***** TRECHO DO DOCUMENTO *****

XODÓ DOS MARINHO, WALLACH DIZ QUE
SANEOU FINANÇAS DA TV GLOBO
Ex-executivo narra em livro de memórias
as dificuldades dos primórdios da emissora carioca
Americano revela ter convencido dono da TV a comprar a parte da
Time-Life na parceria com os brasileiros
Fabio Victor
DE SÃO PAULO
A duas semanas de completar 88 anos, o americano Joe Wallach esbanja
vitalidade. Finaliza a maioria das frases com uma gostosa gargalhada.
Inteiramente lúcido, estuda história entre jovens
na UCLA (Universidade da Califórnia, em Los Angeles), joga
golfe, viaja o mundo. Agora está uma vez mais no Brasil,
onde lança hoje à noite, no Rio, seu livro de memórias,
"Meu Capítulo na TV Globo" (Topbooks).
Não são memórias quaisquer.
Wallach foi crucial na construção da TV Globo. Se
Walter Clark e Boni arquitetaram o conteúdo e a programação
dos primórdios da emissora, Wallach foi, desde o início,
o executivo das finanças e da administração.
Tornou-se, por isso, amigo íntimo de Roberto Marinho e é
até hoje reverenciado pelos filhos do criador da Globo, que
hoje dirigem a empresa.
Em depoimento na contracapa do livro, Roberto
Irineu Marinho, presidente das Organizações Globo,
agradece ao "amigo e companheiro". Joe Wallach já
havia lutado na Segunda Guerra Mundial – foi ferido na Bélgica
em 1945 – quando chegou ao Brasil em 1965 para ser o representante
da Time-Life na parceria que o grupo americano fizera com a Globo.
Foi o dinheiro da Time-Life que permitiu à
emissora iniciar as atividades naquele ano, o que gerou um levante
nacionalista contra o negócio, até porque as leis
do país vetavam participação estrangeira na
radiofusão.
Capitaneado por Carlos Lacerda e Chateaubriand,
o movimento culminou numa CPI na Câmara dos Deputados em Brasília.
Apesar de a CPI e o Conselho Nacional de Telecomunicações
concluírem que o acordo era inconstitucional, dois presidentes
militares (Castelo Branco e Costa e Silva) depois o validaram.

*****

- _TAREFAS ESCRITAS_
A: Disponha em lista numerada as linhas dos dados fornecidos, da que contém "Click the SolarWinds" até a que contém "pyautogui.click(x=118, y=714)", incluindo as duas e deixando de fora as linhas em branco.
B: Prossiga com a reportagem sobre Joe Wallach e a TV Globo a partir do ponto em que ela termina.

***** DADOS FORNECIDOS *****

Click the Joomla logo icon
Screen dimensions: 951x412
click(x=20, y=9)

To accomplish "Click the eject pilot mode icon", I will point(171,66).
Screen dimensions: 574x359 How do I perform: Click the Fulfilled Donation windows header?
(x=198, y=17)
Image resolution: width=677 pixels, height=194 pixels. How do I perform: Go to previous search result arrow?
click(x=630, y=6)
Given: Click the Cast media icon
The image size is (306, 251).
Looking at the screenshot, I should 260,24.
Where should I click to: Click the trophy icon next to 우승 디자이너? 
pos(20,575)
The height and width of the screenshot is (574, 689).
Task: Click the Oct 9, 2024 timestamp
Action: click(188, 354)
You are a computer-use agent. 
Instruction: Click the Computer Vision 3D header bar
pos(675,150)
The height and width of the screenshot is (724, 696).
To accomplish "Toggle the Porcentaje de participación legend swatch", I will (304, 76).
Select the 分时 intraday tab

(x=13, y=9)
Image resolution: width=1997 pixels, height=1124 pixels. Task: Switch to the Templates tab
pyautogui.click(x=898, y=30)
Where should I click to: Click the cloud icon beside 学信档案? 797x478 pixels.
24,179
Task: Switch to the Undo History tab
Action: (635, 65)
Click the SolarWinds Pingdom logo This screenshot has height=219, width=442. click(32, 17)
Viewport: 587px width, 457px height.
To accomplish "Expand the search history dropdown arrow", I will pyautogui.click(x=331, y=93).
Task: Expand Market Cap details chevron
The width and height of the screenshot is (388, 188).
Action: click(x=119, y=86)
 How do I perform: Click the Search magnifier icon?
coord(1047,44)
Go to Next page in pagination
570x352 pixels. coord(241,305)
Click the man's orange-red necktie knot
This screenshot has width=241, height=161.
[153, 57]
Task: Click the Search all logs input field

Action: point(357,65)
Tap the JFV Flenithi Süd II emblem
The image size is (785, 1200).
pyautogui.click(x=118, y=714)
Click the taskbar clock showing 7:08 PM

*****

- _RESPOSTAS_
A:
1. Click the SolarWinds Pingdom logo This screenshot has height=219, width=442. click(32, 17)
2. Viewport: 587px width, 457px height.
3. To accomplish "Expand the search history dropdown arrow", I will pyautogui.click(x=331, y=93).
4. Task: Expand Market Cap details chevron
5. The width and height of the screenshot is (388, 188).
6. Action: click(x=119, y=86)
7.  How do I perform: Click the Search magnifier icon?
8. coord(1047,44)
9. Go to Next page in pagination
10. 570x352 pixels. coord(241,305)
11. Click the man's orange-red necktie knot
12. This screenshot has width=241, height=161.
13. [153, 57]
14. Task: Click the Search all logs input field
15. Action: point(357,65)
16. Tap the JFV Flenithi Süd II emblem
17. The image size is (785, 1200).
18. pyautogui.click(x=118, y=714)

B:
Nas memórias, Wallach defende que a Globo
não foi beneficiada pelo regime militar. O livro deixa claro,
entretanto, que a Time-Life foi bem mais do que uma parceira técnica
e que Wallach, desde o início, teve autonomia para atuar
dentro da emissora – ao contrário da tese dos parceiros
de que os americanos dariam só suporte técnico.
Wallach conta que a Time-Life teve prejuízo
na operação e que ele convenceu Roberto Marinho a
comprar, em 1969, a parte dos americanos.
Segundo o livro, o grupo investira US$ 5 milhões na Globo
(cerca de US$ 30,8 milhões em valores de hoje) e acabou vendendo
sua parte por R$ 3,8 milhões (US$ 23,4 mi).
Instado a qualificar seu papel na construção
da Globo, Wallach de início hesita. "Não gosto
de me promover", diz, num português quase fluente e com
forte sotaque. Mas logo revela que: 1) saneou a empresa ("Quando
cheguei, havia dívidas enormes"); 2) buscou talentos
("Localizei Walter Clark"); 3) implantou o conceito de
orçamento; 4) deu a estrutura de organização,
criando centrais; 5) coordenou a equipe ("Havia muitos jovens
com talento, mas várias brigas entre os departamentos").
Pelo livro sabe-se ainda que ele implantou bônus
para executivos e plano de saúde para funcionários.
"E eu era", afirma Wallach, "o homem mais ligado
a Roberto Marinho. Então, ele sempre me ouviu". Almoçavam
juntos diariamente. Num discurso em 1998, o empresário diz
que Joe lhe conquistou, entre outras várias virtudes citadas,
"pelo zelo escrupuloso com que tratava, em pé de igualdade,
tostões e milhões".
Quando decidiu voltar aos EUA, em 1980, a contragosto
de Marinho e abrindo mão de um salário em torno de
US$ 1 milhão por ano, Wallach alegou que precisava ficar
perto da família e queria "descobrir o significado da
vida". Hoje, admite que não se devotou tanto à
família e conta, às gargalhadas, que ainda tenta achar
o sentido da vida.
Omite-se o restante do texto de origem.